Almost all children with CdLS are diagnosed with mild to moderate and sometimes severe hearing loss, however interviews with caretakers reveal unexpected reports regarding the history of audiological results. Many caretakers report that their children were diagnosed as severely hearing impaired at birth, moderately impaired at 12 months, and mildly impaired or without impairment at age 2 years. Since it is unusual for hearing to improve rather than worsen, it seems correct audiological assessment is difficult. Individuals with CdLS may have narrow ear canals and difficult behaviors, making examinations a challenge.

Parents often report their children seem to hear much better than their test results would indicate. Considerable confusion exists regarding hearing ability for some children.
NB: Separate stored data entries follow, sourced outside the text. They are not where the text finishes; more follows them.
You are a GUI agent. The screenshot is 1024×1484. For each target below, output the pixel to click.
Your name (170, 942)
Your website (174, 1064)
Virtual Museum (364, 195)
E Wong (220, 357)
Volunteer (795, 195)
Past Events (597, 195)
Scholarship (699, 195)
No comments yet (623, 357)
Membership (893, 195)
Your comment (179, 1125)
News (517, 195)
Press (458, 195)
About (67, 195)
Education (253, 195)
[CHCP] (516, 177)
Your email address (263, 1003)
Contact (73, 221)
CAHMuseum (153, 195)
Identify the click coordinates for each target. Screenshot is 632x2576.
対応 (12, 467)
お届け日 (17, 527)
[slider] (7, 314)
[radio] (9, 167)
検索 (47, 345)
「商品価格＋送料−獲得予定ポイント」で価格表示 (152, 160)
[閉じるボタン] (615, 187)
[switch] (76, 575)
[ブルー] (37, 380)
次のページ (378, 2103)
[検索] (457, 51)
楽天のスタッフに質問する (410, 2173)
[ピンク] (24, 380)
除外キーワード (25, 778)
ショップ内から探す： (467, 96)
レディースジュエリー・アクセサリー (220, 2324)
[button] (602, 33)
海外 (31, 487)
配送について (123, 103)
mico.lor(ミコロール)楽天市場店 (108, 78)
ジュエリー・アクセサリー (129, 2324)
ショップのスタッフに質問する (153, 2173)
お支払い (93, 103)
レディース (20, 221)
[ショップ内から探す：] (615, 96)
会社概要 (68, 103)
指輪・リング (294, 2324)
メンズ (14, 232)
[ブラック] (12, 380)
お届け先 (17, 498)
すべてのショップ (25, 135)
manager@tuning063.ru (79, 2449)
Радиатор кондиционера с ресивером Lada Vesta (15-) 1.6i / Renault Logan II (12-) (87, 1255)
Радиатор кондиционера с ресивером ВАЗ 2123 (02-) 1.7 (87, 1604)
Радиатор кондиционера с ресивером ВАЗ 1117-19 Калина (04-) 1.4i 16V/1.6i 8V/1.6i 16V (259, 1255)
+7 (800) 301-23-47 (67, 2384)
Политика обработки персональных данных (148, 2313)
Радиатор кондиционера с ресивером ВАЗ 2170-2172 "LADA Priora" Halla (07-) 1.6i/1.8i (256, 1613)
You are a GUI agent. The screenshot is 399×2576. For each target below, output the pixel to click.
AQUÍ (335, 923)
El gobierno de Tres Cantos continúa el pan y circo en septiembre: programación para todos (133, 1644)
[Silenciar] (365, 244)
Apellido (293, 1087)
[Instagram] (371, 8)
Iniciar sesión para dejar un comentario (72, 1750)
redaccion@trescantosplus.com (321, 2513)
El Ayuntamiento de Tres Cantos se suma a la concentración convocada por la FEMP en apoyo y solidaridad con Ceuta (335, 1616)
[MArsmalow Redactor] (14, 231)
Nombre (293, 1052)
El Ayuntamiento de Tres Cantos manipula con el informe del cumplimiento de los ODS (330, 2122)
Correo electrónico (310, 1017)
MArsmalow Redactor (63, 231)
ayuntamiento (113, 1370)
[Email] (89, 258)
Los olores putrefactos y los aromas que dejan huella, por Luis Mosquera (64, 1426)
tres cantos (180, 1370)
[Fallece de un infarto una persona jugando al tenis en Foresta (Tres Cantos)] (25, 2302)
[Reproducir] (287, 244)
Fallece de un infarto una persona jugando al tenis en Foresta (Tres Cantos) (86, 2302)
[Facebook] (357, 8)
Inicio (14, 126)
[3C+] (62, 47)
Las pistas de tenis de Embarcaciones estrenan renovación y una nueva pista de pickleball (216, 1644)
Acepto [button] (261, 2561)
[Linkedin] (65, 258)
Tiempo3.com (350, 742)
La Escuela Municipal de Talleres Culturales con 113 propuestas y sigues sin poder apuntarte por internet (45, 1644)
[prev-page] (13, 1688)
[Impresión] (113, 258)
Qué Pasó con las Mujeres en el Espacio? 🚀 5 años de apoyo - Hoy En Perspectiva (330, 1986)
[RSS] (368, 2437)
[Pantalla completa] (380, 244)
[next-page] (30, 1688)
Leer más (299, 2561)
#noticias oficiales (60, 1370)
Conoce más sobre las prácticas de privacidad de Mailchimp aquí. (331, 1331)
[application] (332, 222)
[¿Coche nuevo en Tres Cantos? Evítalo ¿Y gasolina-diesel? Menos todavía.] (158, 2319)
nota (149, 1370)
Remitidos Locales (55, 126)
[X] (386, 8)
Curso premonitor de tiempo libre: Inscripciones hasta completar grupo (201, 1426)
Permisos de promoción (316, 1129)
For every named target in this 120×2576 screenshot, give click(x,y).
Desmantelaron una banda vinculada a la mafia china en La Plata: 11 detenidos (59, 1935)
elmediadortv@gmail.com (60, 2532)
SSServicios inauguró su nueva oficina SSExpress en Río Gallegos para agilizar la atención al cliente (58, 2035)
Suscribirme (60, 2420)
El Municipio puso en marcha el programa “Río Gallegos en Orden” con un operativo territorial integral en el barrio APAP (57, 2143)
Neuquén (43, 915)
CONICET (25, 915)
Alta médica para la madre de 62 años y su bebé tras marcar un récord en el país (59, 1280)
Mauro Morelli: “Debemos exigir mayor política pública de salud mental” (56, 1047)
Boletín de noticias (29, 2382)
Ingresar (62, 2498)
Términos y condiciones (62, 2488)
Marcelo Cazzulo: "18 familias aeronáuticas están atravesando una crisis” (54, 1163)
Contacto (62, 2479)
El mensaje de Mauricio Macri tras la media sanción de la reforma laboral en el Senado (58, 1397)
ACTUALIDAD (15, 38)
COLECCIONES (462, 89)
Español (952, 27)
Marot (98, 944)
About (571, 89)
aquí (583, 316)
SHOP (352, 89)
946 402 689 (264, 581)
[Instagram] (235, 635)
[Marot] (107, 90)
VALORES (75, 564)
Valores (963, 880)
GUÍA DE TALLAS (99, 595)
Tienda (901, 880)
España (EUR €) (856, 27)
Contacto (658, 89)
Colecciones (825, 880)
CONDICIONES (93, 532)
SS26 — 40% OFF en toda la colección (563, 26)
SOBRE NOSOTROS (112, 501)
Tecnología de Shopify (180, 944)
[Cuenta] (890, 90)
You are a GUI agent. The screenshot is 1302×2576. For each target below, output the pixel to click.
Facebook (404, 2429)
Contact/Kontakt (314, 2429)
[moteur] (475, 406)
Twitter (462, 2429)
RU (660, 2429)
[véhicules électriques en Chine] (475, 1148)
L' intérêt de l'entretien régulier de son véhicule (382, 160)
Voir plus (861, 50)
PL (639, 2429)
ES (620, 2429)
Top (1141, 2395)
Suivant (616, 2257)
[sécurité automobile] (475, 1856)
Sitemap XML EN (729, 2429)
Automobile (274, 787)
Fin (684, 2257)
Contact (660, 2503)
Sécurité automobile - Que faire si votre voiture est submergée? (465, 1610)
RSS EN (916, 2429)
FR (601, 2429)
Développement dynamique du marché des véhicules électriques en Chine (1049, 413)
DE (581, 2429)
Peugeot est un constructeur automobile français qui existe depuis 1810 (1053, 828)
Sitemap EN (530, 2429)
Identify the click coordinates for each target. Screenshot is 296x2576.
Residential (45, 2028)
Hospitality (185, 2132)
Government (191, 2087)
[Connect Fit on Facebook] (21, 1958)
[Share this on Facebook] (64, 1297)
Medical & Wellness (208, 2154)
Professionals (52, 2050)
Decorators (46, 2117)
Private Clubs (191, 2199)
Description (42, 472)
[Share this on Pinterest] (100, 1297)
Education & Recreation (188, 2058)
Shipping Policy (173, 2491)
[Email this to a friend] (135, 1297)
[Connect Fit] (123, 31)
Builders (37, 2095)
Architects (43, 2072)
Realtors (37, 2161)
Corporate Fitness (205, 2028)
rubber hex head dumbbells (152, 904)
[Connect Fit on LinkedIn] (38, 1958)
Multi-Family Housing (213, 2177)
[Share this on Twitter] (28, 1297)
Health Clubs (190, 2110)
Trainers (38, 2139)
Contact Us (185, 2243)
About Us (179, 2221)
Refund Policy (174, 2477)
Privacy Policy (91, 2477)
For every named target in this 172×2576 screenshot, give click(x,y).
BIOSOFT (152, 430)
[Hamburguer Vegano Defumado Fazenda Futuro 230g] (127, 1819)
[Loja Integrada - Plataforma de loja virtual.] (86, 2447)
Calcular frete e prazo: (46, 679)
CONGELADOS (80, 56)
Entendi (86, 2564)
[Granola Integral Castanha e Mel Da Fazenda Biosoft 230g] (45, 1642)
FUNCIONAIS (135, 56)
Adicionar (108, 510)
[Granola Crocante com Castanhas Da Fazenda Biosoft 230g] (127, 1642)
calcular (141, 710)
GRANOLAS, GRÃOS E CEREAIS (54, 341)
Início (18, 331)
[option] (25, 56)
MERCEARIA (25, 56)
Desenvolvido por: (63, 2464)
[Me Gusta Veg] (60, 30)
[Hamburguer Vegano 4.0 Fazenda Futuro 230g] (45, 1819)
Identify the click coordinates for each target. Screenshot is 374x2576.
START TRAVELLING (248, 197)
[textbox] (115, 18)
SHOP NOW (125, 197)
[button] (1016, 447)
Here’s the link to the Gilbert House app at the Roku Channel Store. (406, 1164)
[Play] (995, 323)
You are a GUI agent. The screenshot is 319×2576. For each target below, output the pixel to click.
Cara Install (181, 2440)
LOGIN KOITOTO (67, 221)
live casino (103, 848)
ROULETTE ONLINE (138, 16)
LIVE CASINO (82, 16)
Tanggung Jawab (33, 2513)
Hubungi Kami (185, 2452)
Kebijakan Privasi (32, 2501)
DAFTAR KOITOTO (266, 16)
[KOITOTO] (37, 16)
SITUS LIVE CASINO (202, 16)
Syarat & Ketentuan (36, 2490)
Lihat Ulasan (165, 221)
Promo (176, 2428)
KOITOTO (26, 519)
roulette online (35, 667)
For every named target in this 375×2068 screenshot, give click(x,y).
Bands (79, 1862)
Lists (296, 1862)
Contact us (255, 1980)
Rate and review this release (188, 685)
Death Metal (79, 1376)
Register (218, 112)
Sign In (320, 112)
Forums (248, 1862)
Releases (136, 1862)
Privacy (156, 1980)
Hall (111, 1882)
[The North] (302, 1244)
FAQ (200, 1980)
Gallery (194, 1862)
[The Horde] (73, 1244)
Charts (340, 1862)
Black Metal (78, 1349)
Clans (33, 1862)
Many children fitted with hearing aids will not tolerate the use of them or do so only sporadically. For these individuals, retesting is often important to insure that the aid is beneficial. There have also been reports of young children fitted with adult-sized hearing aids when child-sized aids are available and more appropriate.


In the more mildly affected children curving of the fifth finger (clinodactyly), small hands, a short thumb placed closer than usual to the wrist and some limitation of elbow motions are often present, with webbing of one or more fingers (syndactyly) less common. Abnormalities of the hip occur in five to ten percent of the children with CdLS and may interfere with the ability to walk. Surgery may be used to correct this condition.

Of greater relevance to communication because of the interference in the use of sign language or other augmentative strategies for communication are the more severe upper-limb malformations. In some cases, fingers, metacarpals and the long bones of the arm are absent.